Health Savings Accounts – into which people deposit tax-free dollars to pay for health care costs – have been offered as an alternative to the tax credits that currently subsidize the cost of private health insurance for everyone between 100 percent and 400 percent of poverty.  This would help people earning more than 400 percent of poverty who are not covered by group plans, because they wouldn’t have to pay taxes on their insurance premiums.  But for people earning less than this, the end of the tax credits would mean that they would have to pay the full cost of their insurance. And while getting a tax deduction on anything they deposited into their HSA would help some, deductions are generally never as generous as credits.

Expanding the Use of High-Deductible Plans

President-Elect Trump has suggested coupling HSAs with the use of more high-deductible plans to lower costs.  In “exchange speak,” think more bronze plans. Here’s the way this might work.  


Assume that a single adult male making $50,000 per year buys a plan with a $10,000 deductible and pays $250 per month for the insurance.  To use an HSA to cover those costs, he would deposit $13,000 into his HSA to cover the premium and the deductible. That would reduce his taxable income to $37,000.  If he is in the 15% tax bracket, at the end of the year he would get back 15% of the $13,000 he deposited into his HSA, or $1,950.

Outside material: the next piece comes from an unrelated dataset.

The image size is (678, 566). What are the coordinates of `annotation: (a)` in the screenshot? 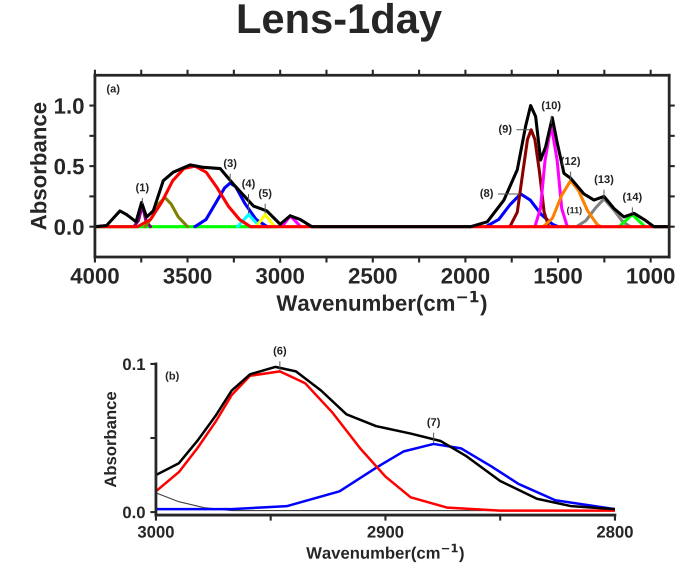 It's located at (113, 90).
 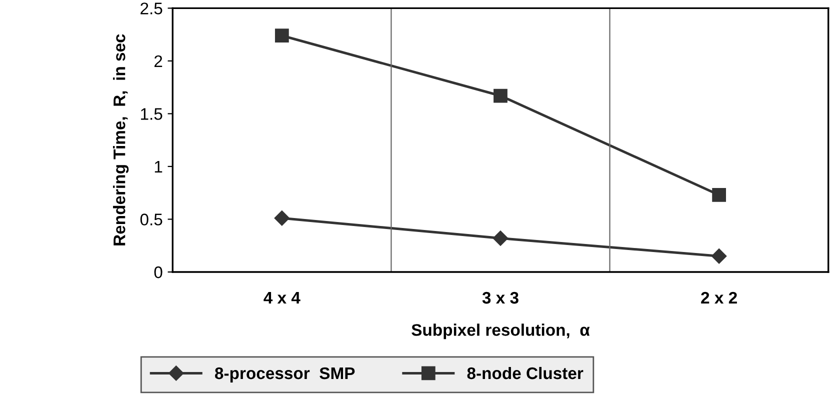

Spending one-quarter of his income on health care to get back $1,950 would not make him feel too good about that high-deductible plan.

Any Obamacare reform will undoubtedly also at least consider repealing the individual mandate and rolling back Medicaid expansion. 

President-Elect Trump has suggested converting Medicaid to a block grant as well. Doing this could also be challenging.

In 2008, President Obama didn’t support the individual mandate, either.  Will younger, wealthier, healthier people buy insurance if they perceive they don’t have to?  We don’t know, but there is some evidence that without a mandate, they won’t.  And if they don’t, the price of insurance to everyone else will go up.

Finally, most states expanded Medicaid, including Michigan, Pennsylvania, Ohio, Iowa, and Arizona.  The federal government is covering more than 90 percent of that cost.  Trump has said that he does not want to roll back entitlements.  Neither would the voters in these states.

The Challenge Ahead

The goal of ACA was to get more people insured, using the health care financing system that was already in place. 


The challenge ahead will be to keep those people insured if ACA is changed.  Probably the best way to do this – single-payer, Medicare for all – won’t happen anytime soon.  But if the new President and Congress don’t walk a tightrope in making their changes, single-payer may come along a whole lot sooner than anyone imagines.